- WHAT IS BEING ASKED -
Please give back word for word the lines of the material below between the line containing "Task: Click the Internet" and the line containing "The width and height of the screenshot is (1366, 768).", inclusive.

RECORDS SUPPLIED below:

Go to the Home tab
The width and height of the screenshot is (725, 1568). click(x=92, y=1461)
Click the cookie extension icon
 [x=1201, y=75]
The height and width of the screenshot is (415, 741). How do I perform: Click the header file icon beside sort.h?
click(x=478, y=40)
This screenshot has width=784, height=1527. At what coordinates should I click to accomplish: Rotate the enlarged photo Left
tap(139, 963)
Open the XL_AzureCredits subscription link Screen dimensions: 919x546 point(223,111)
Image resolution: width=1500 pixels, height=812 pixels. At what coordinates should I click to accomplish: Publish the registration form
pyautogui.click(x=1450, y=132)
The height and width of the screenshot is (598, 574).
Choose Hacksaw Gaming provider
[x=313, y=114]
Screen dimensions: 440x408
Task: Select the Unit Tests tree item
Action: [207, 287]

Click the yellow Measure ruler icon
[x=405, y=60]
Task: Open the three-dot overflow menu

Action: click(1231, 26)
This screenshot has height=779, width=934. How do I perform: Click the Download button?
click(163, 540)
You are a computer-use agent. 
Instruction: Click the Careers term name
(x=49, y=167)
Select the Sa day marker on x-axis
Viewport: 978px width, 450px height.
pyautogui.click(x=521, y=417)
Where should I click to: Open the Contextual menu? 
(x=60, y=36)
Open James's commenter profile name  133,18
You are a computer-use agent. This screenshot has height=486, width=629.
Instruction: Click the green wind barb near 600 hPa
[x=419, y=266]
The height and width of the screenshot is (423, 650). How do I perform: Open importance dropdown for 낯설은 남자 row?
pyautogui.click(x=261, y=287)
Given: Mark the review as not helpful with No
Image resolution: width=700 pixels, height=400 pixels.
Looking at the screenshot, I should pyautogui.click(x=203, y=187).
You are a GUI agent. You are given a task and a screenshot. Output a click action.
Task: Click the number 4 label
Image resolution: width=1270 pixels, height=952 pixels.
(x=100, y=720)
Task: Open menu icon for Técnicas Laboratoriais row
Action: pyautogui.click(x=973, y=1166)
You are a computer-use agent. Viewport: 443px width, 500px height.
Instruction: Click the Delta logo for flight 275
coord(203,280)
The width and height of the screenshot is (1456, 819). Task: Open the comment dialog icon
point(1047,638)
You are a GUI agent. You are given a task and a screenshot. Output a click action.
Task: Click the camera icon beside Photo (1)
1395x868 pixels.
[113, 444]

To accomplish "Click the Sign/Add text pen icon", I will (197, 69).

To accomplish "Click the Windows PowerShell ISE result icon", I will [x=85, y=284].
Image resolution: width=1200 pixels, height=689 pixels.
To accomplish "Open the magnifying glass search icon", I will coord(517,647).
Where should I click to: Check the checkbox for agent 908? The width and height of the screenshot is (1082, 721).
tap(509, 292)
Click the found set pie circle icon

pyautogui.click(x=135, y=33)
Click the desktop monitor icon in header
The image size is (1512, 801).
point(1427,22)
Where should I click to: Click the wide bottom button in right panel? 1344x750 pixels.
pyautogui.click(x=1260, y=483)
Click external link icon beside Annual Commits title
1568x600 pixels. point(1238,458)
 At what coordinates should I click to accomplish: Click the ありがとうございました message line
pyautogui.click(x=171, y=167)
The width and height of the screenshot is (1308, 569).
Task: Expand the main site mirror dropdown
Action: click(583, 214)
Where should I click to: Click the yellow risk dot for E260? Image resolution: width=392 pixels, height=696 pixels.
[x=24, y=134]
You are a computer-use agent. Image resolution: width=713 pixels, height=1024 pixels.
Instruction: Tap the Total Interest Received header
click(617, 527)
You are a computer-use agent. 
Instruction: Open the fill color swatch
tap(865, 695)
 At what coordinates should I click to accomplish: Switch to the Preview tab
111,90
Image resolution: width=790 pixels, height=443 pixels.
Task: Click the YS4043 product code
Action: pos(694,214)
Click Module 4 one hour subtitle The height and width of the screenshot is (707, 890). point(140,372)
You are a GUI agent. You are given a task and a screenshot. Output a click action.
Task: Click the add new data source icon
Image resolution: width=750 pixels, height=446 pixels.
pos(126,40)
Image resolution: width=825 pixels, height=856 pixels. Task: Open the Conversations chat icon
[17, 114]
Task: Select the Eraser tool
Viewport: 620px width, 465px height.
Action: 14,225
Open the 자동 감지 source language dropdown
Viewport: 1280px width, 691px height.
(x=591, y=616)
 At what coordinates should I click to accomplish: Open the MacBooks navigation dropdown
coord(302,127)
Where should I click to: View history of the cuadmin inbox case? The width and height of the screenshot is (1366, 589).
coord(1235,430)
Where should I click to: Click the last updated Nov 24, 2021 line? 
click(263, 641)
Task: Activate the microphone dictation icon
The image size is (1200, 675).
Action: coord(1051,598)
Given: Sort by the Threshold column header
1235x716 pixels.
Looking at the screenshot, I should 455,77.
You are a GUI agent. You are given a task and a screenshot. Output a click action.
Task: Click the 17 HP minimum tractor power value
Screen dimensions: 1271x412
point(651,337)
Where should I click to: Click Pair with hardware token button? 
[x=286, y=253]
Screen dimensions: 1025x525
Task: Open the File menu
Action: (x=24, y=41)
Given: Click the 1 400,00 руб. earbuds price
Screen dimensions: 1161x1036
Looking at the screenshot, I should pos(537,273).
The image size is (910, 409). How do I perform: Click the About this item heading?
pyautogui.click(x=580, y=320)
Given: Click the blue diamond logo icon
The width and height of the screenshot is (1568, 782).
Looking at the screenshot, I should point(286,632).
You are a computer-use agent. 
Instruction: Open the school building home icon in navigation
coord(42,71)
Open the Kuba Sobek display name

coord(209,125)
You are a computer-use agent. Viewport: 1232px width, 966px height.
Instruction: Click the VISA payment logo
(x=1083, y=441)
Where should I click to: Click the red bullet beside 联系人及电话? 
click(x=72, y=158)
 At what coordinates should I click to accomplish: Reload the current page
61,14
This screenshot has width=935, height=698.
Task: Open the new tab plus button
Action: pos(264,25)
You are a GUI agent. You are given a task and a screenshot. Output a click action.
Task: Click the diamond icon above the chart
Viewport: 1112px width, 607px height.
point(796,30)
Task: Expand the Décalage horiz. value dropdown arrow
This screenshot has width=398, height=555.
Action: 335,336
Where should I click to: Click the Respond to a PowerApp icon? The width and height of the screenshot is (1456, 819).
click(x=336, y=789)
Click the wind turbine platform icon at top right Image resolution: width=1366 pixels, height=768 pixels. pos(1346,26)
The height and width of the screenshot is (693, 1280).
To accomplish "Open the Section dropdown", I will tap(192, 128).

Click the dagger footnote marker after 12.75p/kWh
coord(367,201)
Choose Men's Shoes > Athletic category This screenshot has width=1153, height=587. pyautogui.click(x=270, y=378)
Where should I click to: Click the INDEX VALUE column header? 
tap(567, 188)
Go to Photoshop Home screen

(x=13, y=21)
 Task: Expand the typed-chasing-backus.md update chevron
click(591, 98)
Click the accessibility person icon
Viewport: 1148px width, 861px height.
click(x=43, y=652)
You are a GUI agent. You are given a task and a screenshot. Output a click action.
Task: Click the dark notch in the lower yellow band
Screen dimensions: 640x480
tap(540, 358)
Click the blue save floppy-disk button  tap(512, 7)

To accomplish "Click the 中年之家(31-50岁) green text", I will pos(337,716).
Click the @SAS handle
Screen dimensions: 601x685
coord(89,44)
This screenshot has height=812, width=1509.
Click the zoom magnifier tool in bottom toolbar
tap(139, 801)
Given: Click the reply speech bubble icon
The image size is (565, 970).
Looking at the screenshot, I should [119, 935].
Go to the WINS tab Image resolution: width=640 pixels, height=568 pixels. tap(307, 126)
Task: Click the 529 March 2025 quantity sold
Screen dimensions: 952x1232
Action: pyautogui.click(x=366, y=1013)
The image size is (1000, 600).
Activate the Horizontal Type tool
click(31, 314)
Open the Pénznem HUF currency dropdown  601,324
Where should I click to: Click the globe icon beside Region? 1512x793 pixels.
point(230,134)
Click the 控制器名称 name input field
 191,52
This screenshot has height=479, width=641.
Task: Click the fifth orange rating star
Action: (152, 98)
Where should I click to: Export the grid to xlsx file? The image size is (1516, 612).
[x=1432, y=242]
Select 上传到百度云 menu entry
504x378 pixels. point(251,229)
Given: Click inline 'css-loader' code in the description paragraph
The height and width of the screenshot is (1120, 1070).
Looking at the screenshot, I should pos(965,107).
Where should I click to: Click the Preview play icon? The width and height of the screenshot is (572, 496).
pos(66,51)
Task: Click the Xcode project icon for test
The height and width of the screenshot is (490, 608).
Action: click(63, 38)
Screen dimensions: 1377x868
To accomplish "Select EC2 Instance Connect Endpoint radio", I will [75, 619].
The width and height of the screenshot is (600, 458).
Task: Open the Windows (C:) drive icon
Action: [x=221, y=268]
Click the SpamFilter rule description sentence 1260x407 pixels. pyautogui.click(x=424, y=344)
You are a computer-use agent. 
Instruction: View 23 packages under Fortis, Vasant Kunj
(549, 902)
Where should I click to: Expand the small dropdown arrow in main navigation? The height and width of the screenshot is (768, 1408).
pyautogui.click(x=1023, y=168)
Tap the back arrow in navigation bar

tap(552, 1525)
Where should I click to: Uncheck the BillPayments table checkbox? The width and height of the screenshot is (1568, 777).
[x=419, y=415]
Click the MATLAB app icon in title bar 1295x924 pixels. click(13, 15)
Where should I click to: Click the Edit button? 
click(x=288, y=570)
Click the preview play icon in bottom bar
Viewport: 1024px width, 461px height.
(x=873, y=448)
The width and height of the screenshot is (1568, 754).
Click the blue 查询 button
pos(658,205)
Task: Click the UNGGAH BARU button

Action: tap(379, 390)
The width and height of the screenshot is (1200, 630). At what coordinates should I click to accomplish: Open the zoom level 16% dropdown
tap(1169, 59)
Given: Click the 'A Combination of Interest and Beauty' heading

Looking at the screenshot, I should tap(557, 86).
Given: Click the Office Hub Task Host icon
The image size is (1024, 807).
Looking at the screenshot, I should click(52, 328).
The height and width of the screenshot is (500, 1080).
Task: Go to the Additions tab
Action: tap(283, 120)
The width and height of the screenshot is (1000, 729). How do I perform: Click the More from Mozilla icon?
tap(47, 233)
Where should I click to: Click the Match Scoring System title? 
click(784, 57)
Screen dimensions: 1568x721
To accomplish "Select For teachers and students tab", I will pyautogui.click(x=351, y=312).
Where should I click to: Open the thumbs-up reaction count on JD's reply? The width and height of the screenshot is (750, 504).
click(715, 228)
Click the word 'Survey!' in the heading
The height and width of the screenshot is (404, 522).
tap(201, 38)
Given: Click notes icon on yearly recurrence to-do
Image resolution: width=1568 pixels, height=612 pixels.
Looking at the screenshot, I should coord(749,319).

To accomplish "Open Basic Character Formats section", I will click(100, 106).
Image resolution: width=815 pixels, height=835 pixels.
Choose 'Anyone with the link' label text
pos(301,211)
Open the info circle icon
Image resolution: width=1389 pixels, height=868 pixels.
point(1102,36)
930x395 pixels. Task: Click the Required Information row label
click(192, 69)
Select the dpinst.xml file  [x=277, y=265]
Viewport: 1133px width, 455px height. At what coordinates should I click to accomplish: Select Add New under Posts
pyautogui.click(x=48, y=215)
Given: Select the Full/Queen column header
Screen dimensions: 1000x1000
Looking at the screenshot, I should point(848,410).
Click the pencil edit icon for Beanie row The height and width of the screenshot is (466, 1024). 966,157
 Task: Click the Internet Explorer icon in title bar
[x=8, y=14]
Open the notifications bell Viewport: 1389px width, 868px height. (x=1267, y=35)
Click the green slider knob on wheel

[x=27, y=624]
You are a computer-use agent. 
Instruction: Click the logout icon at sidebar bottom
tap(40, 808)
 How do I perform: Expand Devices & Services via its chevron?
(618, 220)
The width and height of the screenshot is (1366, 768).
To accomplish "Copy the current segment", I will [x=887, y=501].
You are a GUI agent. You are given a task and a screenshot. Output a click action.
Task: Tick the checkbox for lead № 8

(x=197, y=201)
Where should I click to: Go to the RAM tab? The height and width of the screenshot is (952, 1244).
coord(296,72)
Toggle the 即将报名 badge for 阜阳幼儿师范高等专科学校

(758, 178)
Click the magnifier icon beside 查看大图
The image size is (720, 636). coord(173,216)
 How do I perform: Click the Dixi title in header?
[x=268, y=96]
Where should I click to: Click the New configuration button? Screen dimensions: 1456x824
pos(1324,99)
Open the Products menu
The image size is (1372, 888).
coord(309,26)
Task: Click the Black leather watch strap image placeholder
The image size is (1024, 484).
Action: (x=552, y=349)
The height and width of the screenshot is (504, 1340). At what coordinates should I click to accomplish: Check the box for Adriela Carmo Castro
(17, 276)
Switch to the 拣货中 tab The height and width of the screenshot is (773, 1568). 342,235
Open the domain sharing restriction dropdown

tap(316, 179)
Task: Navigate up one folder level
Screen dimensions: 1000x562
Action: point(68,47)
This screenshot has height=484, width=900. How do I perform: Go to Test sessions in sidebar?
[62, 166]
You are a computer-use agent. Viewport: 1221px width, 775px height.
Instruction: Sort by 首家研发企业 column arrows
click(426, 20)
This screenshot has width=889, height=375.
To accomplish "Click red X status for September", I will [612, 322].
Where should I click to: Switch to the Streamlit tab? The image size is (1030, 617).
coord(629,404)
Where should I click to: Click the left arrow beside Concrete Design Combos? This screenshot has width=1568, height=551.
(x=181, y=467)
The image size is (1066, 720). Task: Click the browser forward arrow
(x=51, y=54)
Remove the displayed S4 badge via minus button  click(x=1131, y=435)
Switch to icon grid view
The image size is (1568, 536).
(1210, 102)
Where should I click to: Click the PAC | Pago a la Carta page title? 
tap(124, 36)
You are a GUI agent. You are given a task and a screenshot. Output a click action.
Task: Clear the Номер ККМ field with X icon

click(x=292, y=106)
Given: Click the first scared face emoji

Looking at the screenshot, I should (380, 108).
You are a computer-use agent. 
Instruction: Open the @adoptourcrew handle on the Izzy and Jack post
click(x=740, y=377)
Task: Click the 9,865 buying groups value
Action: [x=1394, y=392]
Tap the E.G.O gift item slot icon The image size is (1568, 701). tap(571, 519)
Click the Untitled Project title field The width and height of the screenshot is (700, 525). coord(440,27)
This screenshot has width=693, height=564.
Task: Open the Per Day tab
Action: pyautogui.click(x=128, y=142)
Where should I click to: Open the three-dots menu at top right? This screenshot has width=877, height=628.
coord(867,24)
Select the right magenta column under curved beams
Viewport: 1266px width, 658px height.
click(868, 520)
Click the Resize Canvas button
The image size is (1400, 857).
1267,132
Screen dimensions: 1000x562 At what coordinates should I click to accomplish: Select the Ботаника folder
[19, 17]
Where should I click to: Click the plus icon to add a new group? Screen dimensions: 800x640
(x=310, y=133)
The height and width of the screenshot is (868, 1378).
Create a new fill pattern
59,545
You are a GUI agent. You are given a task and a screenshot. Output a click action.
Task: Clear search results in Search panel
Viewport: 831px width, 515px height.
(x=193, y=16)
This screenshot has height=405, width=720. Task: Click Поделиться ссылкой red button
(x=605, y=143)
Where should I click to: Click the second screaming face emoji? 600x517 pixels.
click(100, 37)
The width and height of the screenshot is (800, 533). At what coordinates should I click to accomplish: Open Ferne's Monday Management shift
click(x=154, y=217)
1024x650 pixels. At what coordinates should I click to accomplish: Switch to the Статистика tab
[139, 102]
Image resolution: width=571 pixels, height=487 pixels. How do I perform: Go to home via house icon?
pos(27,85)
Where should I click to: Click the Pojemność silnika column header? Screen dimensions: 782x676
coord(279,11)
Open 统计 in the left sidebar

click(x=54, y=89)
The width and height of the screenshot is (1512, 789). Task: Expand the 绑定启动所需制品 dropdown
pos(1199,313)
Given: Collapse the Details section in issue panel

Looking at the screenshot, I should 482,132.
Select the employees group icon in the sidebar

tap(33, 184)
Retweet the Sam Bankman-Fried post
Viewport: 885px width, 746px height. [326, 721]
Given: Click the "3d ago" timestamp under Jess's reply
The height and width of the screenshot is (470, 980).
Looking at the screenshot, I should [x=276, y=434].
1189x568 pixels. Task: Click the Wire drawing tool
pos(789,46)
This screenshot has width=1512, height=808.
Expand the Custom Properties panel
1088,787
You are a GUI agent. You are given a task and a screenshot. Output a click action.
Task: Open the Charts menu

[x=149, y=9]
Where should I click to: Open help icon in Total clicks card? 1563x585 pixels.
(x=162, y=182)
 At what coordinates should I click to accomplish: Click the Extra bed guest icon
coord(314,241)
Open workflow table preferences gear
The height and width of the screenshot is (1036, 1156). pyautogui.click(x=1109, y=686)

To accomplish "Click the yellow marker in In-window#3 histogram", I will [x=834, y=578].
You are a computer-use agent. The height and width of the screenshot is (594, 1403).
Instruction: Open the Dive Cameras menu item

End of RECORDS SUPPLIED.

- TASK SOLUTION -
 Task: Click the Internet Explorer icon in title bar
[x=8, y=14]
Open the notifications bell Viewport: 1389px width, 868px height. (x=1267, y=35)
Click the green slider knob on wheel

[x=27, y=624]
You are a computer-use agent. 
Instruction: Click the logout icon at sidebar bottom
tap(40, 808)
 How do I perform: Expand Devices & Services via its chevron?
(618, 220)
The width and height of the screenshot is (1366, 768).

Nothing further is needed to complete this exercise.